Expectations of higher US inflation and interest rate hikes by the Federal Reserve have driven the greenback to a more than 6 per cent gain in the last two months, its strongest showing over a similar period since early 2015.
Most currency players expect the gains to continue. But the combination of the US Thanksgiving holiday, the processing of corporate flows before the month-end and perceived risks looming for markets in the first half of December led some to cash in gains now.
"The latest consolidation has many investors wondering if it's time to sell dollars," said Kathy Lien, managing director of FX strategy at BK Asset Management in New York.
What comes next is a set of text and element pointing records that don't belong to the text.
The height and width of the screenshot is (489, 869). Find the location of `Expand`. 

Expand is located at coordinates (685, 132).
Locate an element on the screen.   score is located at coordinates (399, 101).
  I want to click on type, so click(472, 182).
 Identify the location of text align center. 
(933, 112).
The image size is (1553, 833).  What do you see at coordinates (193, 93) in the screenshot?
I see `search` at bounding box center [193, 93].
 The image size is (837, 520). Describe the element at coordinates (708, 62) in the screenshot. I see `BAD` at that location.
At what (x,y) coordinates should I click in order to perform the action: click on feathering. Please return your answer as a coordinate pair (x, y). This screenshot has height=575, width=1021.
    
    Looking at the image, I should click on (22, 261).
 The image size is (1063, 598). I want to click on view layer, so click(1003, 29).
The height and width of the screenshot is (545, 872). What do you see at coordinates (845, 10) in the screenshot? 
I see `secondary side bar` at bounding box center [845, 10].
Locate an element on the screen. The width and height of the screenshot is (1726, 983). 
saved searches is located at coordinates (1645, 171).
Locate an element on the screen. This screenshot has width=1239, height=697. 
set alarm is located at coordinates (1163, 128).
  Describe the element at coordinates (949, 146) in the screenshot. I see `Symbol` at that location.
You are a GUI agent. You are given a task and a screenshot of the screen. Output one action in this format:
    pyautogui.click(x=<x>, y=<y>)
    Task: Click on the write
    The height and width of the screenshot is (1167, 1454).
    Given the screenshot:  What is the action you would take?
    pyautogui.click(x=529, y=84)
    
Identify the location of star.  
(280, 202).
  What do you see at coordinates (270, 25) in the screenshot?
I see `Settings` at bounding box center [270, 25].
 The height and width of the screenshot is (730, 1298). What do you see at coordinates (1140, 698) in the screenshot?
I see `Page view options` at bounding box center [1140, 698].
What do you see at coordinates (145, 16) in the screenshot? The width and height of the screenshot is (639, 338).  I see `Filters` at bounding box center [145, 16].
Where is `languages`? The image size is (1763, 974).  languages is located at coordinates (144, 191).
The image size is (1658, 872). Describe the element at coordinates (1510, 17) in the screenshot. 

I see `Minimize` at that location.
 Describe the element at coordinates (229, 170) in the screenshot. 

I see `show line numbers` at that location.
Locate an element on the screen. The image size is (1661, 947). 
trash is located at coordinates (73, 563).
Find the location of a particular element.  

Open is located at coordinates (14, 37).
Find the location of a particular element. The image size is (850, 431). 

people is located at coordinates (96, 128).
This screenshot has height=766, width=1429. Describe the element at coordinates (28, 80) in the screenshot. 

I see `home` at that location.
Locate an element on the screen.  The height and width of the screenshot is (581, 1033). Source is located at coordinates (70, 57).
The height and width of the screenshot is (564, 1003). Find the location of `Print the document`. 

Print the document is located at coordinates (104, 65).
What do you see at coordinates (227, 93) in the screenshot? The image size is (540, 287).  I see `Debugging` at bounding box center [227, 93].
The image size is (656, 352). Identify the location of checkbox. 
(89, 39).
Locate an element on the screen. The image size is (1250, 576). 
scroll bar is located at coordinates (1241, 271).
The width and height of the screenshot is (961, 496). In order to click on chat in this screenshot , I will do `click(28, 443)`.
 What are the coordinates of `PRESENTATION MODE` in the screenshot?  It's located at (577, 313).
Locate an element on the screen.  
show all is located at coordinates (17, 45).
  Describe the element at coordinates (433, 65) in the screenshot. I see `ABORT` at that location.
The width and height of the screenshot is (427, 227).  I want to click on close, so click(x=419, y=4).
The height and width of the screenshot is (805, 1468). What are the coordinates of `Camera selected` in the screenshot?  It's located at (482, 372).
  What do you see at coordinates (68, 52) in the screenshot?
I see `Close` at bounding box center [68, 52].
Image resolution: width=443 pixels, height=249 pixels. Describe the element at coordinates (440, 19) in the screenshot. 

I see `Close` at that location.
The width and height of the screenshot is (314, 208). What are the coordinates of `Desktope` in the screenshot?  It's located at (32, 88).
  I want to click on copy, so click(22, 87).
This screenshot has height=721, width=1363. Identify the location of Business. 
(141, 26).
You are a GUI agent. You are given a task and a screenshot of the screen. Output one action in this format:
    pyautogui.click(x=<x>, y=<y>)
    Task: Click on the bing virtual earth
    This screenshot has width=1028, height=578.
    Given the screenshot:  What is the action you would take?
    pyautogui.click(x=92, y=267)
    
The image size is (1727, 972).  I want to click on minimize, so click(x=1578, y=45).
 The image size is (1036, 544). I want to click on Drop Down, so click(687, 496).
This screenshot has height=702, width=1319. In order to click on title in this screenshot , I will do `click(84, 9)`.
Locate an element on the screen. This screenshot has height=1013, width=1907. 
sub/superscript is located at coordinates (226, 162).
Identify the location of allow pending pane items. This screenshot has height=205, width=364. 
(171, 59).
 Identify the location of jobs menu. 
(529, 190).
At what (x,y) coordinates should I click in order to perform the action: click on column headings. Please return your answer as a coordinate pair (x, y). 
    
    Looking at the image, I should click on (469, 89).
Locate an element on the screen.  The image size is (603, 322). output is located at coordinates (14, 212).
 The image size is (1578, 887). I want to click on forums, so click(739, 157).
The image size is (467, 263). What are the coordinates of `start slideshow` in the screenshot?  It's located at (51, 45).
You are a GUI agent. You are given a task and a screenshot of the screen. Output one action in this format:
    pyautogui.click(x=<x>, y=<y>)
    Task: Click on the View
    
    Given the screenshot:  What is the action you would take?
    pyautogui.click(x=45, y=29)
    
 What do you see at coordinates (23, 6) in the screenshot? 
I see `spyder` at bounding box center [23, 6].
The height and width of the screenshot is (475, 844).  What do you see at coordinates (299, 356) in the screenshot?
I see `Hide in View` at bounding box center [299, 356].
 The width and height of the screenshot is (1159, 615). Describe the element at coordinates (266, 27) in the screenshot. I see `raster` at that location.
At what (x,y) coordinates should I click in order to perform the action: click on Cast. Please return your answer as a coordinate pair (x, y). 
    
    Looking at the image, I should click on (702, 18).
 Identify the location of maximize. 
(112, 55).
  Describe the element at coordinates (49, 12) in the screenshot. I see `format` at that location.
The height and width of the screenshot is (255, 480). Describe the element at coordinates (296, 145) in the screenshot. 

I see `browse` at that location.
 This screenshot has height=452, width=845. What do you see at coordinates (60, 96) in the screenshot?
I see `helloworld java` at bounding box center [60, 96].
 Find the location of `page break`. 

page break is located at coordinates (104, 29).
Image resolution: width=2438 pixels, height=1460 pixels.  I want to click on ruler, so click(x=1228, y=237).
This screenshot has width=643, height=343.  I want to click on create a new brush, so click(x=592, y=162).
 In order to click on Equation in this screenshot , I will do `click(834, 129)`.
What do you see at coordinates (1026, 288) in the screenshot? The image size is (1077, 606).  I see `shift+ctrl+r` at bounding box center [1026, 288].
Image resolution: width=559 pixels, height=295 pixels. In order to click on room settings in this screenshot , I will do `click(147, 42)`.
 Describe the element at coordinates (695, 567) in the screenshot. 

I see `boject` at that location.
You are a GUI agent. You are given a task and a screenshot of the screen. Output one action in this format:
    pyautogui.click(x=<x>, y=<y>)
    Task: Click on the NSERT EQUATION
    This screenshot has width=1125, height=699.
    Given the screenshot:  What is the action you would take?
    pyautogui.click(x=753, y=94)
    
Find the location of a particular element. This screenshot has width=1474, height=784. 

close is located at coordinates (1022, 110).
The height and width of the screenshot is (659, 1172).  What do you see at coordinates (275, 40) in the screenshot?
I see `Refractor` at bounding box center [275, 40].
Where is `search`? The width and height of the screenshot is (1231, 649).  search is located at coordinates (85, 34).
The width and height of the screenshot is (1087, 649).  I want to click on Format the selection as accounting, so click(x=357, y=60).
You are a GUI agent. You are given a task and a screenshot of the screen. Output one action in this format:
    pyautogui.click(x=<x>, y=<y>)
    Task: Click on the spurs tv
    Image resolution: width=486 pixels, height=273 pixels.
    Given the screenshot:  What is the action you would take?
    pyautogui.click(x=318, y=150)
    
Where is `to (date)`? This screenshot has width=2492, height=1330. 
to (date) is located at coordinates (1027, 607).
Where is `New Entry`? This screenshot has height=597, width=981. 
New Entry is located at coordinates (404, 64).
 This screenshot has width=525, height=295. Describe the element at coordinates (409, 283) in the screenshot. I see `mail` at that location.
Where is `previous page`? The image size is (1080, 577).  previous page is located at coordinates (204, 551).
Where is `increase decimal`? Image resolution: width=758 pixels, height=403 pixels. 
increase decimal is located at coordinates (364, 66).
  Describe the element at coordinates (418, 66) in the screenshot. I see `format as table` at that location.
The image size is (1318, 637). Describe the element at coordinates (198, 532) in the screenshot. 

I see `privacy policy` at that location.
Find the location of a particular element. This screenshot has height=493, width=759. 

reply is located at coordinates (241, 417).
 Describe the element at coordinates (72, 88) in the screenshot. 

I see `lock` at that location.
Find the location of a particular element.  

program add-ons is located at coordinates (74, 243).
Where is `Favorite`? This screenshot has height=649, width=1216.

"While there is no question that the dollar is getting ahead of reality and as tempting as it may be to pick a top, the latest pullback is small which means the better trade should be buying the dollar's dips until Fed Chair Janet Yellen tells us otherwise."
In afternoon trading on Friday, US 10-year Treasury yields were up slightly from the previous session at 2.359 per cent, but off from Thursday's 16-month high of 2.417 per cent.
US two-year yields slipped from a more than six-year high hit earlier in the session and were last at 1.130 per cent. The step-back in yields drove a modest selloff in the US dollar.
In early afternoon trading, the US dollar index fell 0.3 per cent to 101.42 after hitting an almost 14-month peak the previous session. The index posted its largest one-day fall since early November.
After hitting an eight-month high of 113.90 yen earlier, the US dollar was down 0.2 per cent against the yen at 113.11 yen, although it still ended the week with a 2 per cent gain.
The euro rose 0.5 per cent to US$1.0601 after dropping to US$1.0518 on Thursday, its lowest since March 2015.
Emerging market equities and currencies, meanwhile, have been hit hard by the spectre of a possible Fed rate hike and potential US trade protectionism under President-elect Donald Trump.
The Turkish lira slumped to a record low even after the country's central bank raised interest rates for the first time in nearly three years on Thursday. The lira was hurt as European Union lawmakers called for a temporary halt to EU membership talks with Ankara.